─── Available data ───

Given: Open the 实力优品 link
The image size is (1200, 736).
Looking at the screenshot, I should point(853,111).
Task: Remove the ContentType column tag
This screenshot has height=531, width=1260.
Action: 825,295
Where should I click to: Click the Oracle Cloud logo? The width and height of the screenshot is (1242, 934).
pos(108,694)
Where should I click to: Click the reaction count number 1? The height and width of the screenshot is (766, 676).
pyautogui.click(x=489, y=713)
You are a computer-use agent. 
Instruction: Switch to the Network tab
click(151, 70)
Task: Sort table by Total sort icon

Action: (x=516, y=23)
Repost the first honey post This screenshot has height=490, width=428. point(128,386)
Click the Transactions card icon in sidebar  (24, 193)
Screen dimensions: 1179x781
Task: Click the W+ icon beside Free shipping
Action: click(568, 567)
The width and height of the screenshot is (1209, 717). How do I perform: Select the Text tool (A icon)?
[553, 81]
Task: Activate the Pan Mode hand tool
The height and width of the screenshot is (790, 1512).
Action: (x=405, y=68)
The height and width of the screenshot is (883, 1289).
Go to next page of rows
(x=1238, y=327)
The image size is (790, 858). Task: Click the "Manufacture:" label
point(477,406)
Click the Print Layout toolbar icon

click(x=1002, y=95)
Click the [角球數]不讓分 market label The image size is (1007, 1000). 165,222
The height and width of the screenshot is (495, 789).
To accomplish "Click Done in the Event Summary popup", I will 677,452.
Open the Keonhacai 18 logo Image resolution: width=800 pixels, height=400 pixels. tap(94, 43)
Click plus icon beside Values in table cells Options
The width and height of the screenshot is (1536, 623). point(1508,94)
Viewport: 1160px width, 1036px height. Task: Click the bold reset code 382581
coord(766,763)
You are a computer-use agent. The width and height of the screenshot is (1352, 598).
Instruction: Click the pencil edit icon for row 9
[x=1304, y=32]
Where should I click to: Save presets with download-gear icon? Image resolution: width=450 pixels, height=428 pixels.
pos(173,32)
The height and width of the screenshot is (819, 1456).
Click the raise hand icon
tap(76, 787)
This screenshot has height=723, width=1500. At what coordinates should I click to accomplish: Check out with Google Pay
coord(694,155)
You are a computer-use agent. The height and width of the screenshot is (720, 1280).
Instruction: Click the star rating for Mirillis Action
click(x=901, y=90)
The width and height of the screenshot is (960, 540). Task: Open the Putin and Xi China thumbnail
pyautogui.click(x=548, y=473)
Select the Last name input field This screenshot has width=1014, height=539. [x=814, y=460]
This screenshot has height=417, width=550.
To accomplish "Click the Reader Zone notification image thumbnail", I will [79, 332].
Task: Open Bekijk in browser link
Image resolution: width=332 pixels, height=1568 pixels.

───

■ **Aim of the task**
What lines of the data include the word "computer"? Copy each of them.

■ **Answer to this problem**
You are a computer-use agent. 
You are a computer-use agent. The width and height of the screenshot is (1352, 598).
You are a computer-use agent. The height and width of the screenshot is (720, 1280).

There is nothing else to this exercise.